Could every line of the data be copied out once more, exactly?
[[ PROVIDED MATERIAL, beginning ]]
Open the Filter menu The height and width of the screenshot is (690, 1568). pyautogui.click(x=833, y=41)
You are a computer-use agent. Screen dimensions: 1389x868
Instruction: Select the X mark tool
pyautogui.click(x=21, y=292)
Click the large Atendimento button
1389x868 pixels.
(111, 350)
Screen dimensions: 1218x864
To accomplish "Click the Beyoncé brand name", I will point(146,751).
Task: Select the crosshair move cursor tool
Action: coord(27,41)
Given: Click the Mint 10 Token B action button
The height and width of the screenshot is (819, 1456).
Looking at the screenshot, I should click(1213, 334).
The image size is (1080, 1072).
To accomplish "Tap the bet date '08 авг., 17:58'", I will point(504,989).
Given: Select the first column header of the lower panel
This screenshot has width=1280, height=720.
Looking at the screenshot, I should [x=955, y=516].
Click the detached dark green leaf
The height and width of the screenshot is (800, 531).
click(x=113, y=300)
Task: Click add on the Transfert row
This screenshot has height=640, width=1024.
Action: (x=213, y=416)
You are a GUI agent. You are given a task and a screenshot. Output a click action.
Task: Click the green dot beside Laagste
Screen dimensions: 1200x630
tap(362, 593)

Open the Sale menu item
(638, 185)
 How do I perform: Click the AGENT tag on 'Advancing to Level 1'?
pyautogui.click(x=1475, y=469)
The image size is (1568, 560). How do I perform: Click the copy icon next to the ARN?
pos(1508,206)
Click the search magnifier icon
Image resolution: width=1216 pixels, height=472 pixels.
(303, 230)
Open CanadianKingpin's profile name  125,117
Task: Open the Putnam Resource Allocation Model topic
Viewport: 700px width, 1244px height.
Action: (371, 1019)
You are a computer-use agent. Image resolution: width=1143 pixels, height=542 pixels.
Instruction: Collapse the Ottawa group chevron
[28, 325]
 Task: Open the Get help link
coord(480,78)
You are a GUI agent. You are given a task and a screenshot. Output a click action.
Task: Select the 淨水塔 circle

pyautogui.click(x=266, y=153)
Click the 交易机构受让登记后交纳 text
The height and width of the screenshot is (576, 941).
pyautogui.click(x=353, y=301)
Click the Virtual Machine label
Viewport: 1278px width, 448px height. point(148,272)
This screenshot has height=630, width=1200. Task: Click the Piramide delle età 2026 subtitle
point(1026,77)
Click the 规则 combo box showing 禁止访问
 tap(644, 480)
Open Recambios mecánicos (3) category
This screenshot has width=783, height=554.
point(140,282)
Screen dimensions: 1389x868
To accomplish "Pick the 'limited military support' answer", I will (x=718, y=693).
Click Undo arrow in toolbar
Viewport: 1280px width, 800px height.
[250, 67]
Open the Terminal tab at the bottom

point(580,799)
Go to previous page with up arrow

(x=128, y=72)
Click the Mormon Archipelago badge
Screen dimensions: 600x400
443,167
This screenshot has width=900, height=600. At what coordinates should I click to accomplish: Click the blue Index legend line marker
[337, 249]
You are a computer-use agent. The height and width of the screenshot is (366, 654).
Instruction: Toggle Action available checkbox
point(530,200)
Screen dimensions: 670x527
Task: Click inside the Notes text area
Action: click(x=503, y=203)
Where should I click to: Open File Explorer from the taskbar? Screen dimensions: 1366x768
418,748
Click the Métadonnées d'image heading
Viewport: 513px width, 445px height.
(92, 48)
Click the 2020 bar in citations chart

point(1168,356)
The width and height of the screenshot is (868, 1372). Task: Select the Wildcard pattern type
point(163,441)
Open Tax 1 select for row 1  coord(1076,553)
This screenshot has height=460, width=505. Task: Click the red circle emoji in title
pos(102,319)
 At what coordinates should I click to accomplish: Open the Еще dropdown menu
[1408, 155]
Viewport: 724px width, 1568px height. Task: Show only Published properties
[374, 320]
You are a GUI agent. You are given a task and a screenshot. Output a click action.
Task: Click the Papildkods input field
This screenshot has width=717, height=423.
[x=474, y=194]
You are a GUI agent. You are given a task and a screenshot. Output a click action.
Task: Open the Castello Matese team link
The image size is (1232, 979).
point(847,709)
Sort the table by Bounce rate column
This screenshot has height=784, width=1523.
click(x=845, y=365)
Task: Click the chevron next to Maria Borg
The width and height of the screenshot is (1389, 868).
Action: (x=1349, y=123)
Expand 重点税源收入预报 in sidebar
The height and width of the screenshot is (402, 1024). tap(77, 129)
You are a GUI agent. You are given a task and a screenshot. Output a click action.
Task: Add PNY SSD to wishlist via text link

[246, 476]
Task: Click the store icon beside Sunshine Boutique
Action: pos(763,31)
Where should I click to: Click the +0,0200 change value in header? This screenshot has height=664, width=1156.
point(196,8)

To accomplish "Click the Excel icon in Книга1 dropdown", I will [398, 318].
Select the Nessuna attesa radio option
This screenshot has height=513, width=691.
[[ PROVIDED MATERIAL, end ]]
▶ [RESULT OF THE TASK]
Open the Filter menu The height and width of the screenshot is (690, 1568). pyautogui.click(x=833, y=41)
You are a computer-use agent. Screen dimensions: 1389x868
Instruction: Select the X mark tool
pyautogui.click(x=21, y=292)
Click the large Atendimento button
1389x868 pixels.
(111, 350)
Screen dimensions: 1218x864
To accomplish "Click the Beyoncé brand name", I will point(146,751).
Task: Select the crosshair move cursor tool
Action: coord(27,41)
Given: Click the Mint 10 Token B action button
The height and width of the screenshot is (819, 1456).
Looking at the screenshot, I should click(1213, 334).
The image size is (1080, 1072).
To accomplish "Tap the bet date '08 авг., 17:58'", I will point(504,989).
Given: Select the first column header of the lower panel
This screenshot has width=1280, height=720.
Looking at the screenshot, I should [x=955, y=516].
Click the detached dark green leaf
The height and width of the screenshot is (800, 531).
click(x=113, y=300)
Task: Click add on the Transfert row
This screenshot has height=640, width=1024.
Action: (x=213, y=416)
You are a GUI agent. You are given a task and a screenshot. Output a click action.
Task: Click the green dot beside Laagste
Screen dimensions: 1200x630
tap(362, 593)

Open the Sale menu item
(638, 185)
 How do I perform: Click the AGENT tag on 'Advancing to Level 1'?
pyautogui.click(x=1475, y=469)
The image size is (1568, 560). How do I perform: Click the copy icon next to the ARN?
pos(1508,206)
Click the search magnifier icon
Image resolution: width=1216 pixels, height=472 pixels.
(303, 230)
Open CanadianKingpin's profile name  125,117
Task: Open the Putnam Resource Allocation Model topic
Viewport: 700px width, 1244px height.
Action: (371, 1019)
You are a computer-use agent. Image resolution: width=1143 pixels, height=542 pixels.
Instruction: Collapse the Ottawa group chevron
[28, 325]
 Task: Open the Get help link
coord(480,78)
You are a GUI agent. You are given a task and a screenshot. Output a click action.
Task: Select the 淨水塔 circle

pyautogui.click(x=266, y=153)
Click the 交易机构受让登记后交纳 text
The height and width of the screenshot is (576, 941).
pyautogui.click(x=353, y=301)
Click the Virtual Machine label
Viewport: 1278px width, 448px height. point(148,272)
This screenshot has height=630, width=1200. Task: Click the Piramide delle età 2026 subtitle
point(1026,77)
Click the 规则 combo box showing 禁止访问
 tap(644, 480)
Open Recambios mecánicos (3) category
This screenshot has width=783, height=554.
point(140,282)
Screen dimensions: 1389x868
To accomplish "Pick the 'limited military support' answer", I will (x=718, y=693).
Click Undo arrow in toolbar
Viewport: 1280px width, 800px height.
[250, 67]
Open the Terminal tab at the bottom

point(580,799)
Go to previous page with up arrow

(x=128, y=72)
Click the Mormon Archipelago badge
Screen dimensions: 600x400
443,167
This screenshot has width=900, height=600. At what coordinates should I click to accomplish: Click the blue Index legend line marker
[337, 249]
You are a computer-use agent. The height and width of the screenshot is (366, 654).
Instruction: Toggle Action available checkbox
point(530,200)
Screen dimensions: 670x527
Task: Click inside the Notes text area
Action: click(x=503, y=203)
Where should I click to: Open File Explorer from the taskbar? Screen dimensions: 1366x768
418,748
Click the Métadonnées d'image heading
Viewport: 513px width, 445px height.
(92, 48)
Click the 2020 bar in citations chart

point(1168,356)
The width and height of the screenshot is (868, 1372). Task: Select the Wildcard pattern type
point(163,441)
Open Tax 1 select for row 1  coord(1076,553)
This screenshot has height=460, width=505. Task: Click the red circle emoji in title
pos(102,319)
 At what coordinates should I click to accomplish: Open the Еще dropdown menu
[1408, 155]
Viewport: 724px width, 1568px height. Task: Show only Published properties
[374, 320]
You are a GUI agent. You are given a task and a screenshot. Output a click action.
Task: Click the Papildkods input field
This screenshot has width=717, height=423.
[x=474, y=194]
You are a GUI agent. You are given a task and a screenshot. Output a click action.
Task: Open the Castello Matese team link
The image size is (1232, 979).
point(847,709)
Sort the table by Bounce rate column
This screenshot has height=784, width=1523.
click(x=845, y=365)
Task: Click the chevron next to Maria Borg
The width and height of the screenshot is (1389, 868).
Action: (x=1349, y=123)
Expand 重点税源收入预报 in sidebar
The height and width of the screenshot is (402, 1024). tap(77, 129)
You are a GUI agent. You are given a task and a screenshot. Output a click action.
Task: Add PNY SSD to wishlist via text link

[246, 476]
Task: Click the store icon beside Sunshine Boutique
Action: pos(763,31)
Where should I click to: Click the +0,0200 change value in header? This screenshot has height=664, width=1156.
point(196,8)

To accomplish "Click the Excel icon in Книга1 dropdown", I will [398, 318].
Select the Nessuna attesa radio option
This screenshot has height=513, width=691.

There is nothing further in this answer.